SAS predicts big data to be UK growth driver

Channel News

58,000 jobs in five years

Business analytics company SAS has collaborated with financial forecaster the Centre for Economics and Business Research (CEBR) to see how the big data boom is going to impact on the UK’s coffers. The results are, they say, positive.

According to a report, harnessing big data correctly could bring up to 58,000 new jobs in the UK in the years up until 2017. An increased adoption rate in data analytics is estimated to have brought in as much as £25.1 billion to the UK economy last year, and is forecasted close to double that by 2017, at £40.7 billion.

SAS did not specify the exact nature of the new jobs. In the report, it outlined that there would be deeper market intelligence, leading to new business opportunities among entrepreneurs, as well as demand for data-specific roles, like coders and data analysts, which is likely to increase as data driven technologies are adopted. Of course, these roles could well be outsourced or through workers introduced to the UK on transfer visas. Indeed, CEBR economis Shehan Mohamed warned that job creation will drag its heels in the financial services and the public sector, but the wider ICT sector as a whole is expected to perform well.

The CEBR’s head of Microeconomics said: “The efficiency and innovation gains generated from data driven technologies can play a vital role in ensuring the competitiveness of the UK’s goods and services on the global stage, and can thus generate a wider economic benefit beyond the value of this significant asset to its owner.”

Big data presents with it opportunities in a range of industries. SAS and the CEBR identified cost savings and revenue-makers in financial services, public sector, retail, and in manufacturing. Examples would be sifting through large amounts of data to detect fraud, or data analytics to put forward the development of new products.

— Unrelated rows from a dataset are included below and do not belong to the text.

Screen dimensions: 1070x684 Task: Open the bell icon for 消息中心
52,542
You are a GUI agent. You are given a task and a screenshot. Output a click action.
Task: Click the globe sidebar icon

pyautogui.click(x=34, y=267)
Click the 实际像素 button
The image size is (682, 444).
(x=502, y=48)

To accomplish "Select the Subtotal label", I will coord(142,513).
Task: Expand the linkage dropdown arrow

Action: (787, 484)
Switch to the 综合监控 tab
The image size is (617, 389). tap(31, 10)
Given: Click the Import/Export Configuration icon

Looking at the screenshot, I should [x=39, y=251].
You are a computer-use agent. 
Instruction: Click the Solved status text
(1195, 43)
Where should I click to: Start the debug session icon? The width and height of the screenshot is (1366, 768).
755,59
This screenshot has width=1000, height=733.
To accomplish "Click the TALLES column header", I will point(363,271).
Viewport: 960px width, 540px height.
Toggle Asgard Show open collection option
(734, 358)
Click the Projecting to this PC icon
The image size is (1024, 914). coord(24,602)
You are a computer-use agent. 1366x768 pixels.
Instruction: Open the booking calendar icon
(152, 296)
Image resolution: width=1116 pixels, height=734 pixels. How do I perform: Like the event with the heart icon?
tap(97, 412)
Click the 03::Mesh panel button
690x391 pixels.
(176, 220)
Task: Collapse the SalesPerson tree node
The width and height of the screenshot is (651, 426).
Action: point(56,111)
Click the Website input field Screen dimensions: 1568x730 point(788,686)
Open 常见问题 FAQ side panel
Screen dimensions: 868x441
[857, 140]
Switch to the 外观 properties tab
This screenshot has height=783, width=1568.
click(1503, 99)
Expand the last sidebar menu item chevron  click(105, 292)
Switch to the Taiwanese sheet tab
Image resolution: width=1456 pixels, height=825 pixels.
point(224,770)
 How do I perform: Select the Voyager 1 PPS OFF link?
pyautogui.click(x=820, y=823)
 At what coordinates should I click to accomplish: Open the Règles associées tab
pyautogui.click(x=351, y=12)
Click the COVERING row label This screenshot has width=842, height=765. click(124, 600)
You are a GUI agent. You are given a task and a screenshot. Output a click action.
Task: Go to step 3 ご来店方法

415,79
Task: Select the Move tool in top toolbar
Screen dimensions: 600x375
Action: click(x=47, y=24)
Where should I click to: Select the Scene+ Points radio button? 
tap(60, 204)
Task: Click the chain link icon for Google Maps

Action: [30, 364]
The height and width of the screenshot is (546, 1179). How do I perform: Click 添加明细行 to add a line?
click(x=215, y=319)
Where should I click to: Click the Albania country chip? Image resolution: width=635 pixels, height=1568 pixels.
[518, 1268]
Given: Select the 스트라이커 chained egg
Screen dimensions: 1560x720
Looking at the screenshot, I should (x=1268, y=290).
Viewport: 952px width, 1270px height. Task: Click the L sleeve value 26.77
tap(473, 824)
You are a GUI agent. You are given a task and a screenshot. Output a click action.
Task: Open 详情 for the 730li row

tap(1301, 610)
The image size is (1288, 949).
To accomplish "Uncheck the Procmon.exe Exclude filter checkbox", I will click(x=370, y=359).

In the future, SAS believes we will see the emergence of data equity – specifically, the economic value of data. At some point, SAS expects that there will be a demand for what it calls ‘data scientists’, workers who analyse large amounts of data to glean business insights. With that, there could be a new role as the Chief Data Officer, to head the data focus and analysis of businesses. The demand for data- specific workers is likely to speed ahead of supply, as the UK will have to cope with a skills gap in technology, science, engineering and mathematics.